We leave behind La Maddalena, as well. An incredible archipelago ruled, maybe more than any other place in the Mediterranean, by the wind, which from either side channels into the Bonifacio Strait and shapes places and people.
It’s a land which attracts many interests, then, sometimes sadly with a colonization-like approach only oriented to business and tourism. Therefore it’s a land where bold choices need be done, because the anthropic pressure is huge despite the small available space between and on the islands. It’s not an hazard that this is the first island where I’m asked to pay for. Maribelle’s mooring (well, I paid in the previous one, Capraia, too, but the context was very different).
I met a special, unforgettable guy, though. His name is Antonello Tovo, a natural born skipper from here who funded an association called Acque Libere (Free Waters). There, handicapped – but not only – people learn to sail autonomously.
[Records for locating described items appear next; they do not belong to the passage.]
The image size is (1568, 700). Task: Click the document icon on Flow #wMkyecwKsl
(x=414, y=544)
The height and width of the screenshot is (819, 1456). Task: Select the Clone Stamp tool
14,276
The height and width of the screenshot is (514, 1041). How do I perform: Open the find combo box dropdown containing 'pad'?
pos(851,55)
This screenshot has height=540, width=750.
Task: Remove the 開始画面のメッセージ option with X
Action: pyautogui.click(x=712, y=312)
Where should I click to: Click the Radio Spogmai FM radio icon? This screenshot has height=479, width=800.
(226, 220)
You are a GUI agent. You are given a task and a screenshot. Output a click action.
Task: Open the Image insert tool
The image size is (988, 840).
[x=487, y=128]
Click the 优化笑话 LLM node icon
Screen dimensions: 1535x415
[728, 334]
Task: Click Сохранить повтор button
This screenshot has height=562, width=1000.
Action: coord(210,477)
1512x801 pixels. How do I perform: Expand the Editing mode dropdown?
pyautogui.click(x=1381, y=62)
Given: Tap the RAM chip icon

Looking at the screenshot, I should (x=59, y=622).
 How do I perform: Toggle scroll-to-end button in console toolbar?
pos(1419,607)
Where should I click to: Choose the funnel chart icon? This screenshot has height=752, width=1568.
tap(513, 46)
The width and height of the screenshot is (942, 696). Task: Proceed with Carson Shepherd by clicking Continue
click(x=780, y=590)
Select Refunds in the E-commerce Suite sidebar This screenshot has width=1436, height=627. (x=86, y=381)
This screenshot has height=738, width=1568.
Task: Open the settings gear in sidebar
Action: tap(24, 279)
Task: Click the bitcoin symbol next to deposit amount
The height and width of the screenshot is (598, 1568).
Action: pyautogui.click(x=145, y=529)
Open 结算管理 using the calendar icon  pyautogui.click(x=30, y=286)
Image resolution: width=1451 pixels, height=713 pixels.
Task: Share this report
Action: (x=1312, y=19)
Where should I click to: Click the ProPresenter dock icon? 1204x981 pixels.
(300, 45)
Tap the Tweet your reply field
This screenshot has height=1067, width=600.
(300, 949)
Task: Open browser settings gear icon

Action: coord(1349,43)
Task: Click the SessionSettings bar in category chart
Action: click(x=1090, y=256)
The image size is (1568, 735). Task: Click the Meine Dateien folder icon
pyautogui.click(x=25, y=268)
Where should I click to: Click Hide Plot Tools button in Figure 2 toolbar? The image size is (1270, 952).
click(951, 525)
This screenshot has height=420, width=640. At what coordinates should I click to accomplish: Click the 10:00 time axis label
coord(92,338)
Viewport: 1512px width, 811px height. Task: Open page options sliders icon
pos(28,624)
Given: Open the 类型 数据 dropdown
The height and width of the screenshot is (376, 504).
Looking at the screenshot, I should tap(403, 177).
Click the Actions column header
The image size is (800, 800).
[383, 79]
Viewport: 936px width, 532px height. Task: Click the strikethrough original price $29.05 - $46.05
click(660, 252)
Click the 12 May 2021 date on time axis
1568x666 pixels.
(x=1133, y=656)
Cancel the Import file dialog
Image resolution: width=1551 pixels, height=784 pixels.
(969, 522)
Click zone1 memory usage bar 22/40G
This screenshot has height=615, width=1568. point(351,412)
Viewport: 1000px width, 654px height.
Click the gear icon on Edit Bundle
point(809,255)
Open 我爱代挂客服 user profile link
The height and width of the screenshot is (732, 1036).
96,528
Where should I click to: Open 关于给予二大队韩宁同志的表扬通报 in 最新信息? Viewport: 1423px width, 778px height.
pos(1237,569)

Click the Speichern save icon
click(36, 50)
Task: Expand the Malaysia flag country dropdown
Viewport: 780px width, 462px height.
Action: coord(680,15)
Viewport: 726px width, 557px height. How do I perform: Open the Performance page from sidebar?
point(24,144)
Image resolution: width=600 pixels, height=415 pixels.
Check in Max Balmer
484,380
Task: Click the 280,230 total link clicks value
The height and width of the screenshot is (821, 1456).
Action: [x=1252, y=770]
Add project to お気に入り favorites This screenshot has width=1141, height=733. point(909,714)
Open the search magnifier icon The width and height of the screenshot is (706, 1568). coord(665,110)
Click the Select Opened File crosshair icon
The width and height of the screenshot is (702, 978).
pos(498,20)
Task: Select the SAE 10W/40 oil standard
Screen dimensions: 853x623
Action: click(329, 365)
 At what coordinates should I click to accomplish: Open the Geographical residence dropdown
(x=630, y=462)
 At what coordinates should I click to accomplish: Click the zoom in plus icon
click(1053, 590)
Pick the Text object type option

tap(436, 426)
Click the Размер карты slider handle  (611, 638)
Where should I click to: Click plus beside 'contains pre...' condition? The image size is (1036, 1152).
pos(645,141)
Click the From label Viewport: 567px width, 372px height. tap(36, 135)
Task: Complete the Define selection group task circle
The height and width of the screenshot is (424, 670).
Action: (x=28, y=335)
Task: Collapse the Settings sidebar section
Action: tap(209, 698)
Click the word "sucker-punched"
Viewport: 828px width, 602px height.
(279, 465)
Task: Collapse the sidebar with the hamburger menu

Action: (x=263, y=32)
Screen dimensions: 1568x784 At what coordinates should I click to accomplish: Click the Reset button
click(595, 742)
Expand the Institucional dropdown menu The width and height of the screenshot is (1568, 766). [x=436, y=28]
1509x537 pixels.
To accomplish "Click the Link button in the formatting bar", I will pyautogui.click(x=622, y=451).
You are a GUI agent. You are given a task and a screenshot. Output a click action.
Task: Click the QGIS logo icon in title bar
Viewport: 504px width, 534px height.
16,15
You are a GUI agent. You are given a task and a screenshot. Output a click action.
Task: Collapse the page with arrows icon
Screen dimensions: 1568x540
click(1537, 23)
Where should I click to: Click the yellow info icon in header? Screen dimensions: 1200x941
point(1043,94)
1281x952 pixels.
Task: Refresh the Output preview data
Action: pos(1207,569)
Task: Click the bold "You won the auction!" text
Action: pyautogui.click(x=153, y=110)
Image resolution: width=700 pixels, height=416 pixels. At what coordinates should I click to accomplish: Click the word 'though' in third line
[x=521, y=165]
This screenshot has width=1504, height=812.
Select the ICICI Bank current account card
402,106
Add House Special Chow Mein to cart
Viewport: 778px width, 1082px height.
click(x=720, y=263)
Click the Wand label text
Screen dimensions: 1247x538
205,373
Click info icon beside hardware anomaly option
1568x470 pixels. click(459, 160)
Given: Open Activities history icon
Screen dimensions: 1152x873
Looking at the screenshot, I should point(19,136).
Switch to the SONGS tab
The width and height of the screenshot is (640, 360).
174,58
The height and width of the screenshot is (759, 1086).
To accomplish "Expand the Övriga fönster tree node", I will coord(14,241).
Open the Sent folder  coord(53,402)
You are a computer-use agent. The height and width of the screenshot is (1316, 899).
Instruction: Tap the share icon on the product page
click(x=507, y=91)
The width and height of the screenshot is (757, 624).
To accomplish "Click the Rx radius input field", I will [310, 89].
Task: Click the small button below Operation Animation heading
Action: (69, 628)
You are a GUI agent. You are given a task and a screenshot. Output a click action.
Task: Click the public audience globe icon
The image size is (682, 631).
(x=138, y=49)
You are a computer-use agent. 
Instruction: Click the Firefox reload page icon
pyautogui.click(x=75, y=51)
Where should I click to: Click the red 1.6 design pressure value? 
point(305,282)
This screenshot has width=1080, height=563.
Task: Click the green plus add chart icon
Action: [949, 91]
At the same time they are thought a different message, one of slowness, of community, one that comes and belongs to an island which always was an island of sailors, of pirates too, people who owned their own destiny, their own islands, their own identity.
After Capraia, where I’m stuck by nice westerlies, the next island in my plan was Pianosa. A critical island, which has been inhabited for decades only by the inmates of the Porto Azzurro (Island of Elba) penitentiary plus a few guards, and by Giulia Manca who manages the only hotel whose employees are the inmates themselves.
Pianosa is at a fundamental historic moment: the transition between being an island-prison and a possible huge touristic attraction with its splendid sea protected by a marine reserve, some very important Roman remains (great catacombs in particular), and a fascinating land.
I felt the urge to relate about Pianosa perhaps more than for other islands, because the future is being written right now, whereas for the others the important decisions were taken a few decades ago with the beginning of mass tourism in the sixties.
Now, in Pianosa mooring is banned by the Parco Nazionale Arcipelago Toscano (Tuscan Archipelago National Park), because of the marine reserve and for the presence of the inmates, I suppose. One can only reach it from the Elba Island with a private boat allowed to do it. However, mooring permission is not infrequently issued for scientific and / or sociological reasons – at least that is what they official say.
I had therefore officially asked my beloved Tuscan Archipelago National Park for this permit months ago, explaining that my boat does not pollute – it’s a sailboat with an electric engine – and that any inmate who wished to steal Maribelle would not have gone far. My reasons were sociological, clearly, because I was visiting all the italian minor islands with my solo sailing trip and I thought it was essential to relate the situation in Pianosa for the reasons mentioned above.
But since in this country you have to lick asses to get something, my friends from the National Park refused my pledge with few, ridiculous words. Thank you, Tuscan Archipelago National Park, you might have lost – or wished to – an opportunity to talk about Pianosa’s critical transition, which attracts so many wealthy interests…
Conclusion: I have to find myself another 33rd island!